Don't Prematurely Lock Down

Specifying the loopback address rather than an interface address in squid.conf (http_port 127.0.0.1:3128) is part of preventing users from skipping around DansGuardian. It allows Squid to communicate only with DansGuardian itself, not with any end user computer.

Although this may be exactly what you eventually want, it can be very limiting during debugging. In particular it prevents end user computers from communicating directly with the Squid half of a DansGuardian/Squid system, something that can be very useful when isolating a problem.

During debugging you may need to modify your squid.conf.
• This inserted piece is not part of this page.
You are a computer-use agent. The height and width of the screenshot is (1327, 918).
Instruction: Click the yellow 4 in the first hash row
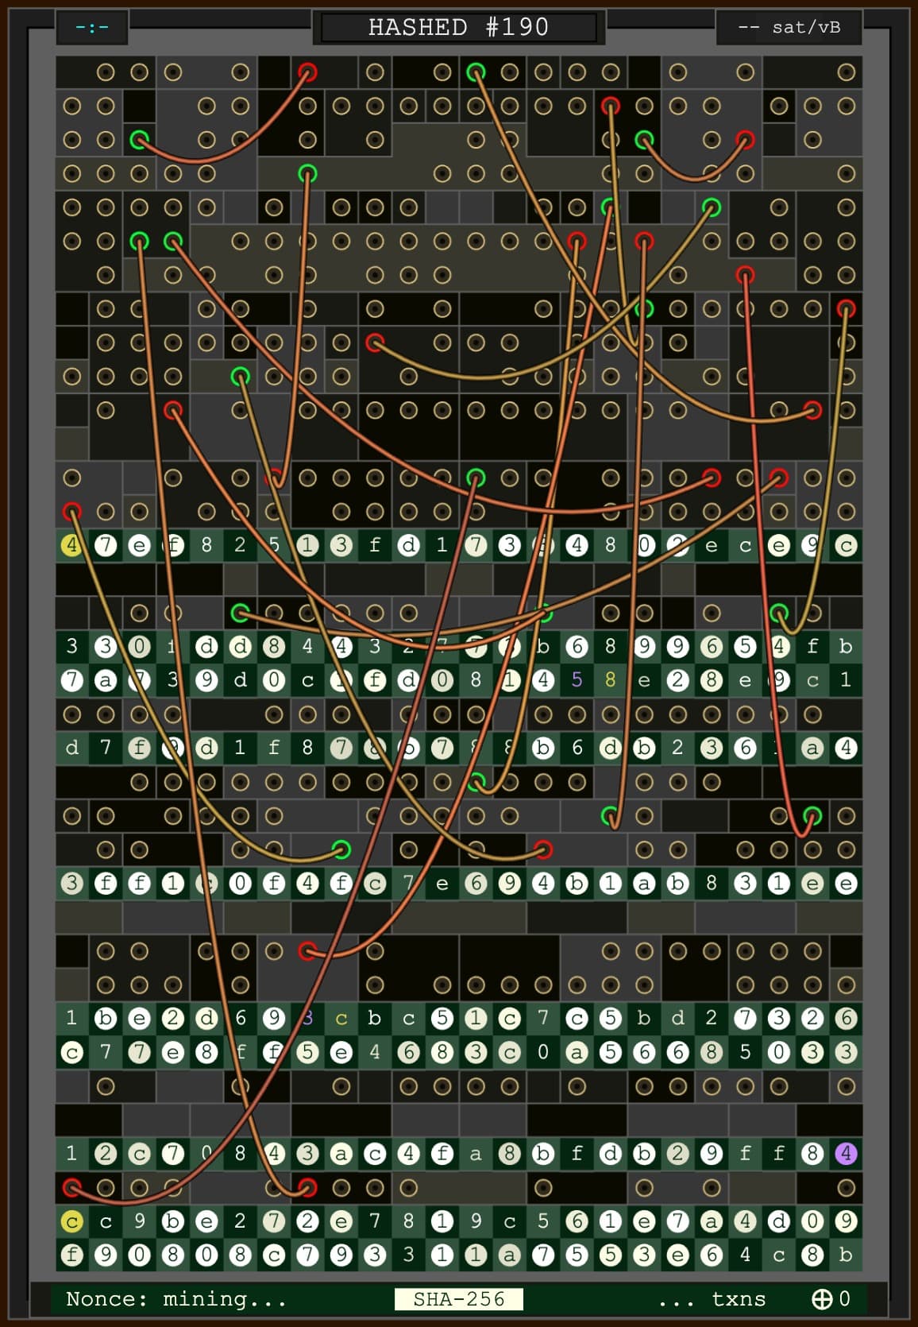[x=72, y=545]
For example during debugging it may be prudent to change this line in squid.conf to simply http_port 3128.

Dueling Log Rotations

Normally log files are rotated on a regular schedule. Old log files are rotated out, then compressed, and eventually deleted. And new log files are started.

If you have a problem with this process sometimes working but other times not because the new log files are not always owned by the same user, most likely you have more than one mechanism trying to rotate the log files at the same time. Look in places like /etc/logrotate.d/dansguardian, /etc/syslog.conf, and DGBIN=`which dansguardian`;`dirname $DGBIN`/logrotate, and remove all but one logrotation method.

Phraselists Should Be Selective

Although the default weighted phrase list activations work okay initially, they seldom meet your specific needs all that well. The weighted phrase lists are categorized; you can easily turn whole sets of weighted phrases on or off to suit your particular environment. Do this by simply commenting or uncommenting individual lines in lists/weightedphraselist. (Insert a sharp [#] at the front of lines you want to deactivate, remove any sharps from lines that you want to be active.)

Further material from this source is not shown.